# THE PROBLEM:
Search the records for the string "screenshot", then copy each line that has it.

BEGIN RECORDS PROVIDED

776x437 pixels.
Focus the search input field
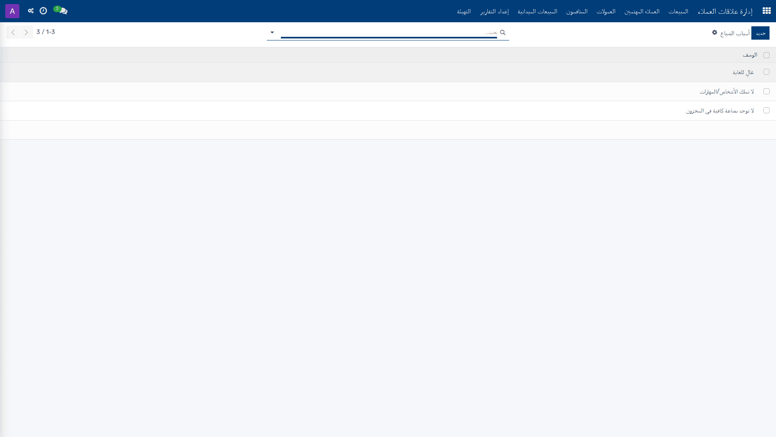pyautogui.click(x=389, y=32)
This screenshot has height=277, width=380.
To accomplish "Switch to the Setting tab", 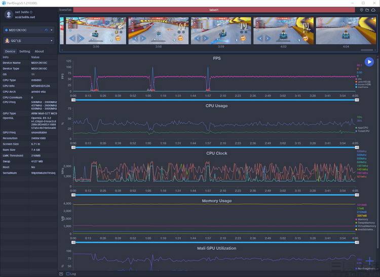I will [x=25, y=51].
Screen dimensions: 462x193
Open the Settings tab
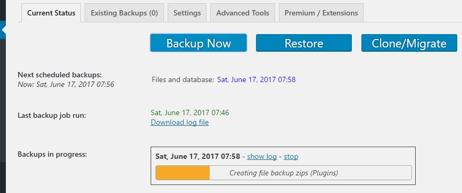(187, 13)
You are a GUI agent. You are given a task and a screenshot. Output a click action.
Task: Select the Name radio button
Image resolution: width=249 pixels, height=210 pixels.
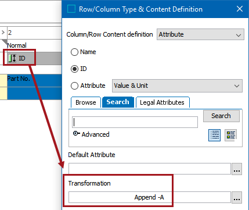pos(74,52)
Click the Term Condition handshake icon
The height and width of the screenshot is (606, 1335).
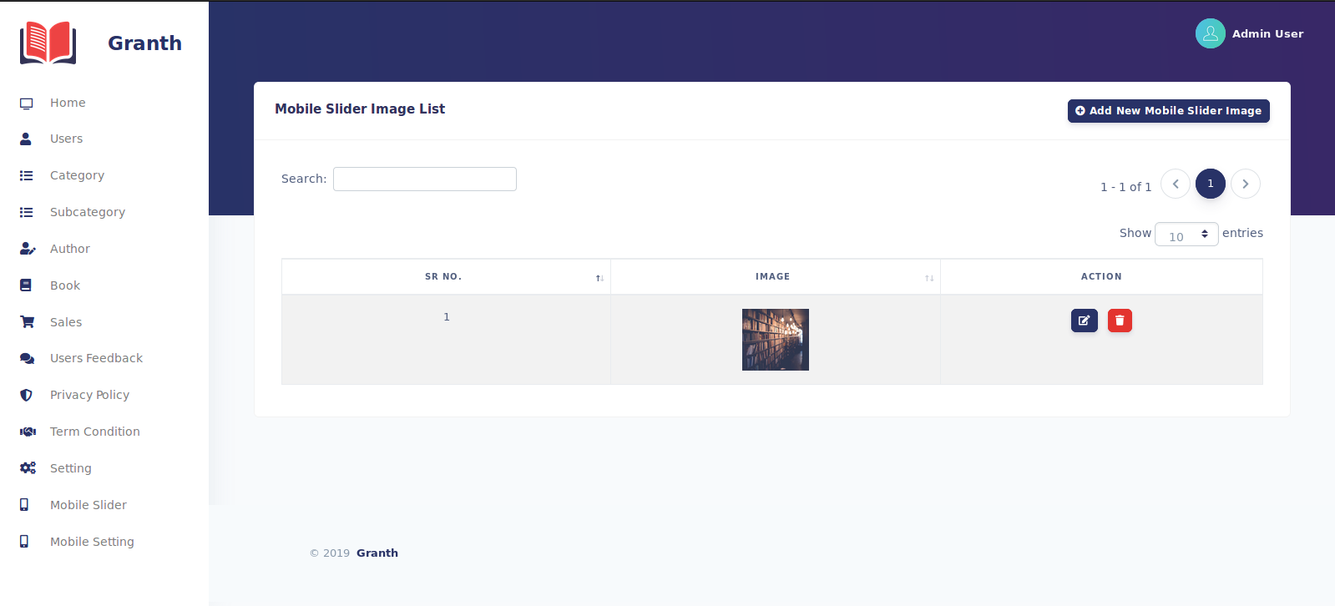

END RECORDS PROVIDED

# ANSWER TO THE PROBLEM:
This screenshot has height=277, width=380.
You are a GUI agent. You are given a task and a screenshot. Output a click action.
The height and width of the screenshot is (606, 1335).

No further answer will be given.